Demi-Lune a écrit :
Finis, les privés distingués : le Mike Hammer d'Aldrich est un type antipathique et assez minable. Finies, les femmes fatales sensuelles et voluptueuses de la haute société : les femmes dans ce film n'ont que peu de classe, ce sont des prolétaires. Fini, le glamour du noir et blanc : chez Aldrich, la photographie est clinique, captant l'agonie de décors désertiques
Non, on ne peut pas dire ça!!
Tu trouves le Sam Spade interprété par Bogart distingué? dans le fond c'est déjà un type à la moralité plus que douteuse, et nous ne sommes qu'à la naissance du genre, qui compte finalement peu de privés élégants. Les femmes fatales du film noir ne sont pas nécessairement issues de la haute société, pensons au rôle de Peggy Cummings dans
Gun Crazy par exemple, mais on en trouvera d'autres. Enfin concernant la photo, les films noirs au noir et blanc glamour existent certes, mais ils ne constituent pas forcément la majorité du genre, même avant 1955, pensons à
Woman on the Run ou
The Prowler par exemple, ce dernier répondant bien il me semble, à la notion de photographie "clinique".

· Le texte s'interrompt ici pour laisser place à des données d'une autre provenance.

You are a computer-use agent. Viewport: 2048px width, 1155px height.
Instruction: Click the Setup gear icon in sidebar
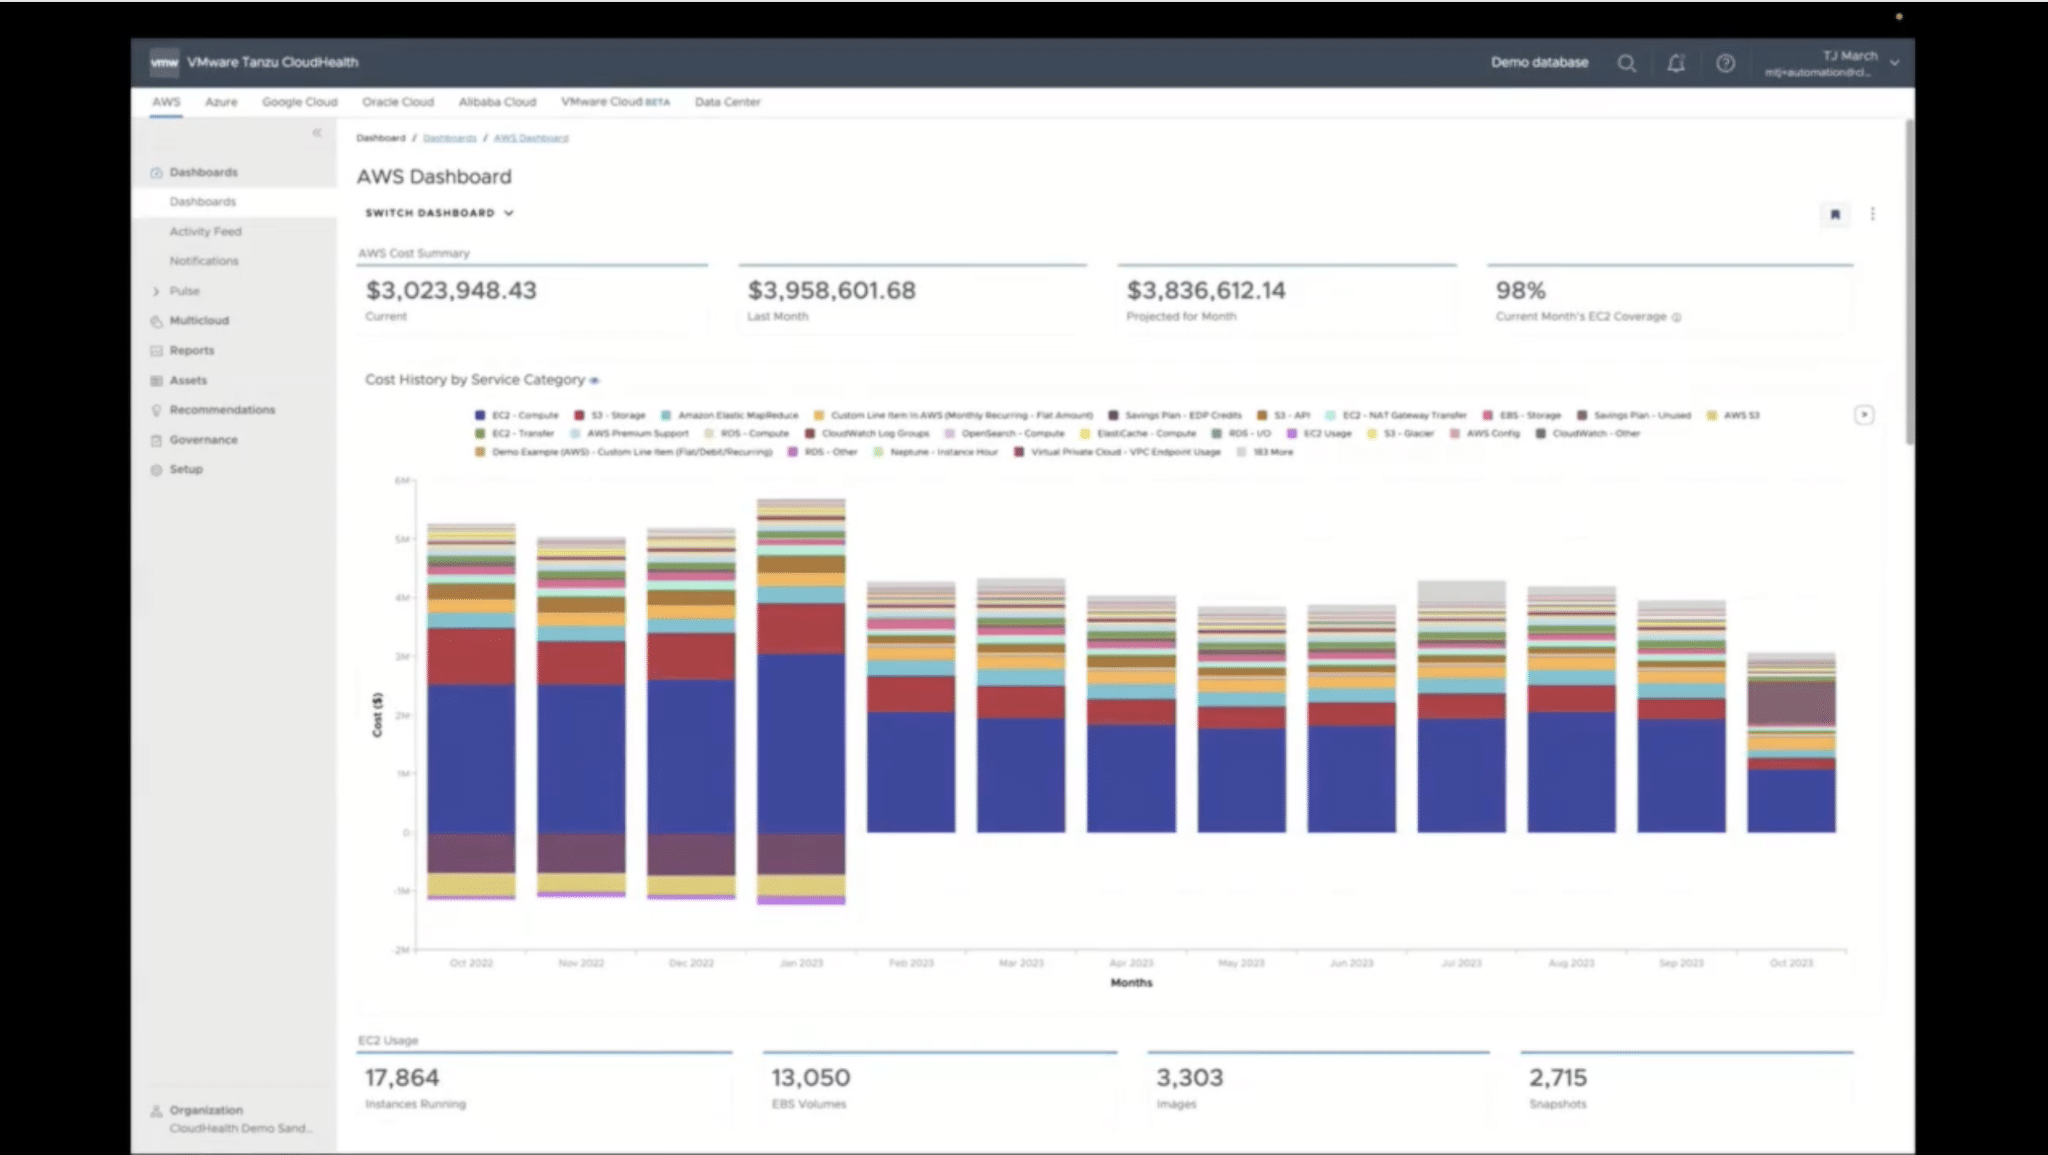click(156, 470)
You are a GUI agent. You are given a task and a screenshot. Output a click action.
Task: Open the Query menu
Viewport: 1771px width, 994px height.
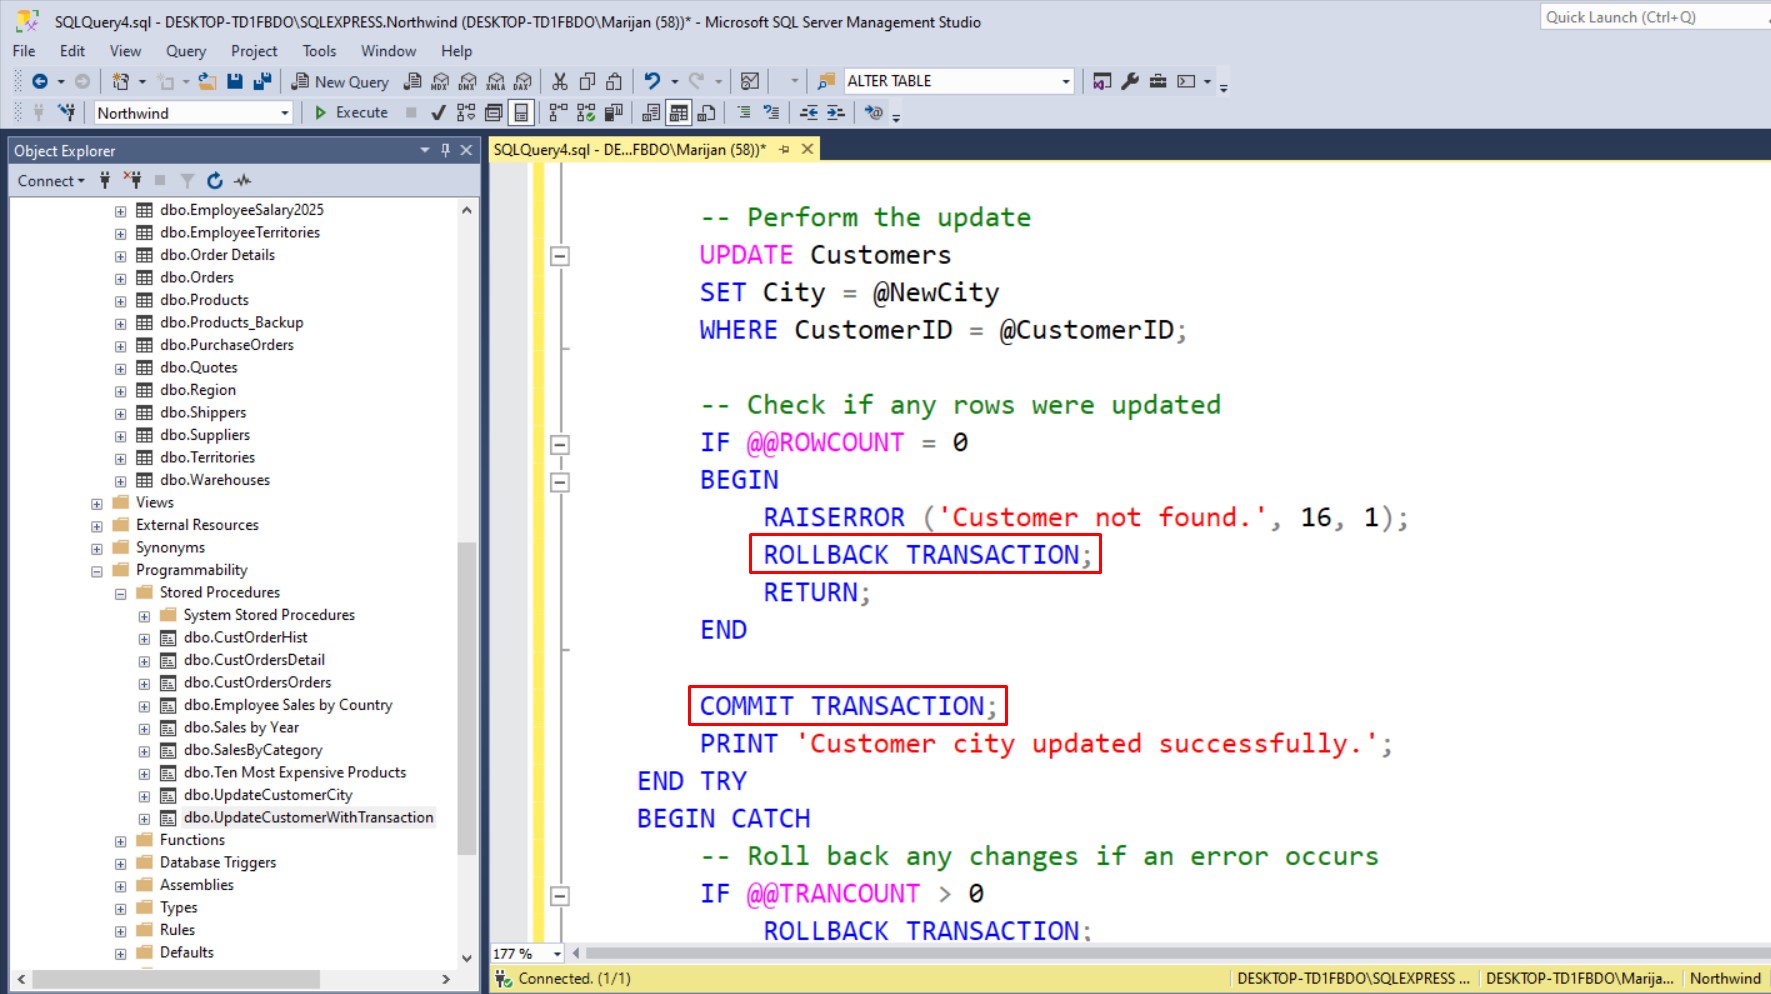coord(185,51)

Je ne nie pas qu'il y ait des idées dans
Kiss me Deadly, notamment dans la violence qui émane de la première partie, atout essentiel du film pour moi, on peut évoquer son McGuffin original (mais pas révolutionnaire, Dick Powell mêlait film noir et question nucléaire dans
Split Second deux ans plus tôt), par contre je le trouve trop mal utilisé ici pour marquer un vrai tournant (là c'est purement subjectif).
Je ne suis pas un grand fan de
Kiss me Deadly, mon avis sur la question est probablement biaisé par ce ressenti, mais je ne peux y voir, même en tentant d'être objectif, une révolution ou même un tournant pour le genre.
Gun Crazy, que je citais plus haut, dénote bien plus à l'époque de sa sortie par ses choix stylistique (et flirt lui aussi dans son final avec le fantastique, d'une manière bien plus subtil je trouve). Deux en plus tard,
Nightfall en brouillant définitivement les lignes du bien et du mal (devenant ainsi le fleuron du film "gris") m'apparait plus nettement l'annonciateur du "chant du cygne" du genre (si tant est qu'il y en ait réellement un).
Il y a des idées dans le film d'Aldrich, pas de tournant pour moi, il n'y a pas de rupture stylistique nette, il n'ya pas non plus un avant et un après
Kiss me Deadly dans les films noirs de l'époque. Ca ne me saute pas aux yeux en tout cas.